Texto —

■ ■ ■ ■ ■

Adúlteros


La pena del adulterio no era irrelevante, de prisión de seis meses y un día a seis años, una condena que podía ser mayor que la del matrimonio, incluso. Porque al decir popular de algo dura más que un mal matrimonio, solo podría oponerse la privación de libertad.

Nada más entretenido para revistas y televisiones que los cuernos, bien o mal llevados, siempre que sean ajenos y publicables. Hemos pasado del clásico “desliz” o “indiscreción” al “me he dejado llevar” de jóvenes explícitos que no engañan, porque lo que hacen y dicen es a la vista de todos, en televisión o Instagram. O al “son cosas que pasan…”, más comedido, pero igualmente válido para un ahí te quedas de toda la vida.

Las manitas de Urdangarín con una compañera de despacho no deja de ser una cuestión privada que afecta a personajes públicos y, por lo tanto, despierta la curiosidad morbosa o indulgente de propios y extraños, desde los monárquicos más devotos a los republicanos recalcitrantes. Pero todos (o casi) coincidimos en el cotilleo indisimulado, el reenvío de memes y otros chistes más cargados de sorna que de malicia, en general.

Pocas conductas más propicias a hablar de perdones y de indulgencias que las generadas por el adulterio. Pocas, también, en las que, si arañamos, nos sale ese doble rasero para medir la moral sexual en mujeres y hombres que no termina de sacudírsenos de encima. Al fin y al cabo, lo de la guarra y el pillín no es sólo cosa del pasado, para vergüenza de todos.

Muchos de mis alumnos se sorprenden cuando hago un poco de historia de la legislación penal española y la infidelidad matrimonial. En primer lugar, muchos no recordarán, por su juventud, que en España el adulterio fue delito hasta su abolición por la Ley 22/1978, de 26 de mayo, sobre despenalización del adulterio y del amancebamiento, que así se llamaba la norma que derogó varios artículos del Código penal entonces vigente.

En estos artículos se distinguía el delito de adulterio, que era el cometido por “la mujer casada que yace con varón que no sea su marido, y el que yace con ella, sabiendo que es casada, aunque después se declare nulo el matrimonio”. Como lo de yacer está claro y el derecho penal no admite la interpretación extensiva, parece claro que los arrumacos y las manitas no podían considerarse delito. Así que para que hubiera adulterio tenía que haber una mujer casada, un marido engañado, un amante irrespetuoso y el telemendengue de la cuestión, ustedes ya me entienden. Y, sobre todo, un interés social a proteger bastante confuso, porque estas conductas se encontraban tipificadas entre los delitos contra la honestidad, entendida como moral sexual y lo que se dice honestidad, poca, y menos aún para los parámetros de la época. De las relaciones homosexuales, ni hablamos, que da para otro artículo o una serie completa.

■ ■ ■ ■ ■

Registros —

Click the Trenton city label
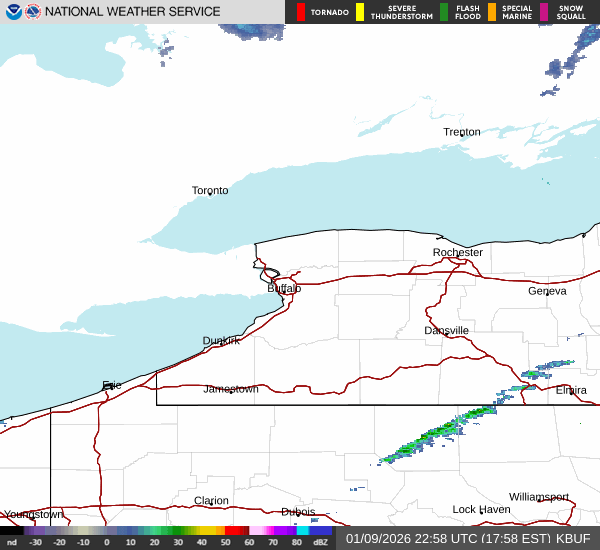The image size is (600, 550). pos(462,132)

■ ■ ■ ■ ■

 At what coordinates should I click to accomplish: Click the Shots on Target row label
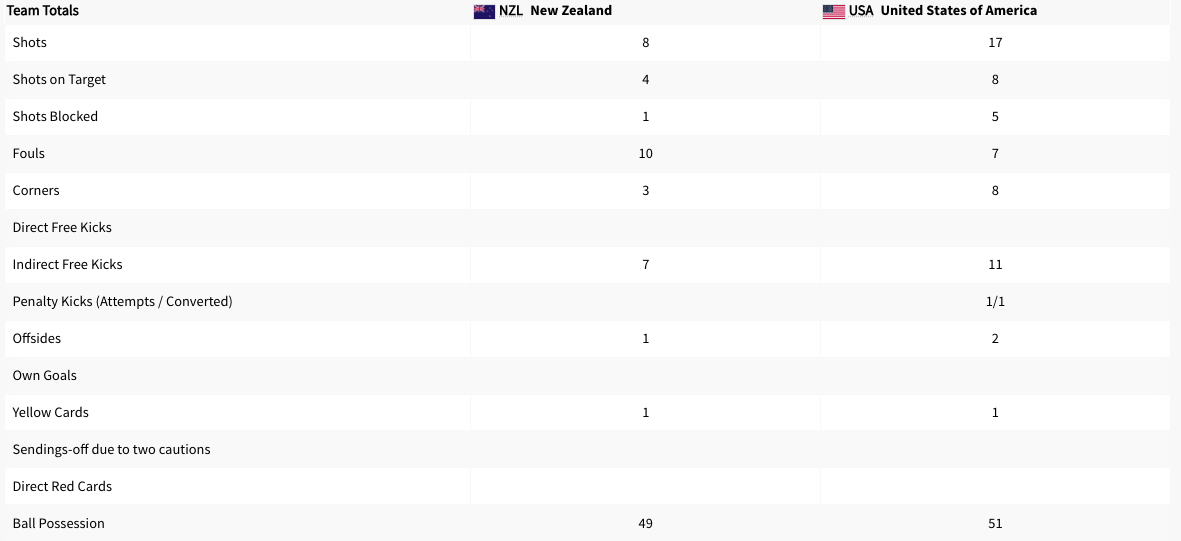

■ ■ ■ ■ ■

Consigna 1 — De acuerdo con el texto sobre el adulterio, ¿por qué los arrumacos y las manitas no podían considerarse delito? Explícalo en una a tres oraciones.
Consigna 2 — Prolonga el texto sobre el adulterio a partir de su última oración.
Los registros no hacen falta para resolver nada.

Resultado 1 — Los arrumacos y las manitas no podían considerarse delito porque los artículos definían el adulterio como el acto de la mujer casada que "yace con varón que no sea su marido". Lo de yacer estaba claro, y el derecho penal no admite la interpretación extensiva.

Resultado 2 —
La pena del adulterio no era irrelevante, de prisión de seis meses y un día a seis años, una condena que podía ser mayor que la del matrimonio, incluso. Porque al decir popular de que algo dura más que un mal matrimonio, sólo podría oponerse la privación de la libertad que la pena de prisión supone.

Y qué pasa si es el hombre el que hace un Urdangarín, se estarán preguntando los más jóvenes. Pues entonces se le castigará por amancebamiento, que no por adulterio, pero sólo si el marido “tuviere manceba dentro de la casa conyugal, o notoriamente fuera de ella”. Dicho de otra manera, no es tanto el lío como la chulería… Al marido el “desliz” se le toleraba, incluso la indiscreción, pero no el recochineo. Eso sí, la pena a imponer también será de seis meses a seis años, aunque la conducta claramente no parezca equivalente; y para la manceba, la misma pena o el destierro, que es mejor alejar a la enemiga que al sinvergüenza.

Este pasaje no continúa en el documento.